Data extracted from a collection:
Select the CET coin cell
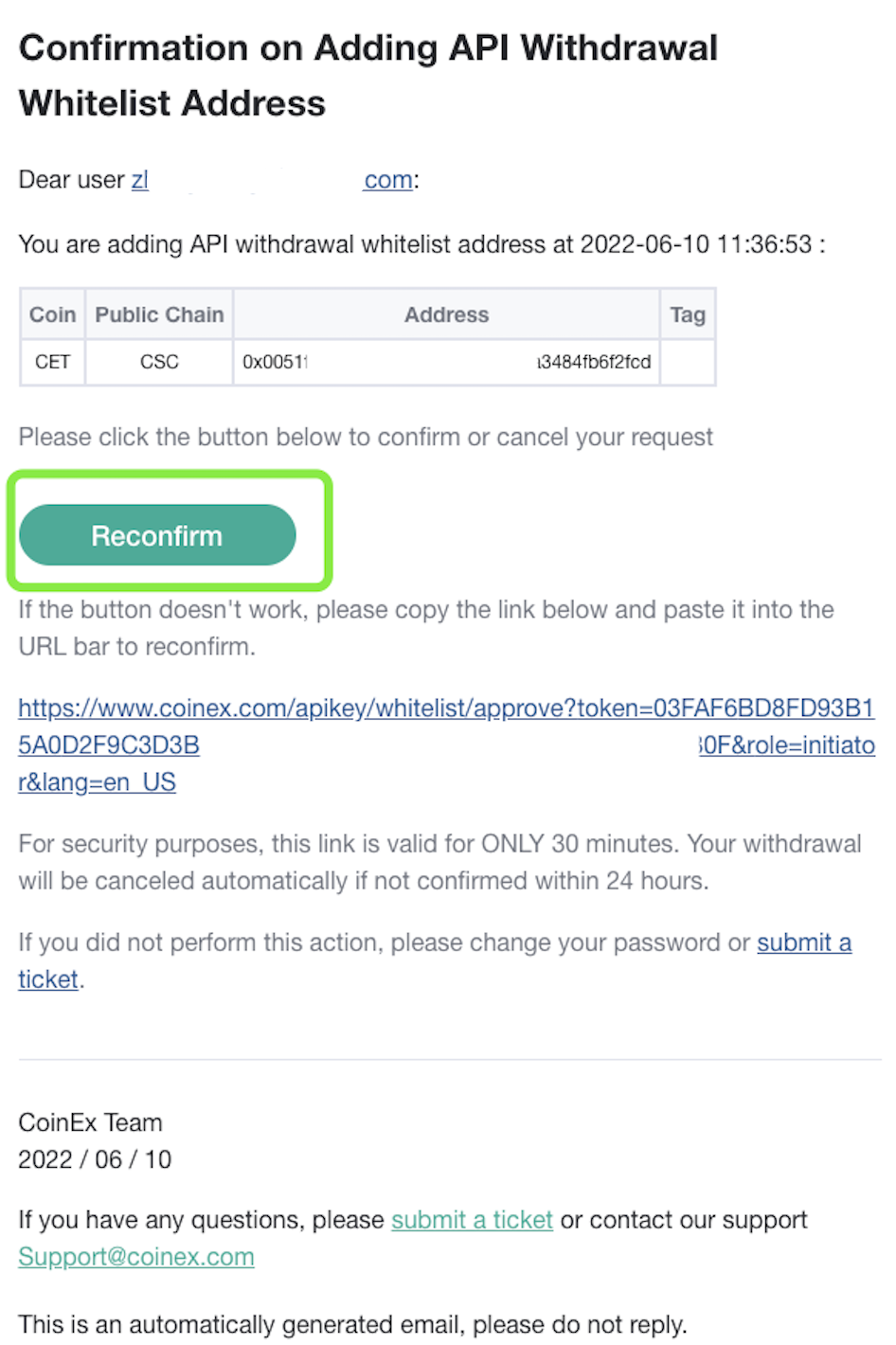This screenshot has width=896, height=1345. (52, 362)
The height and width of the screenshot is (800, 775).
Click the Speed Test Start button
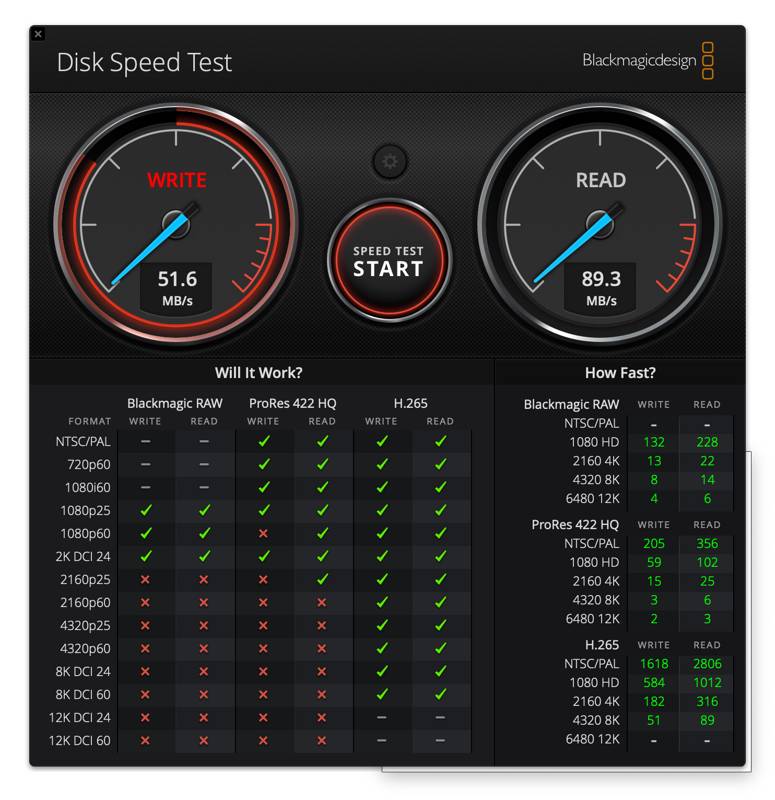389,260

**What is needed**
Pictures do not belong in the copy. Reproduce the rest of the data exactly.

**Exercise answer**
Select the CET coin cell
This screenshot has width=896, height=1345. (52, 362)
The height and width of the screenshot is (800, 775).
Click the Speed Test Start button
389,260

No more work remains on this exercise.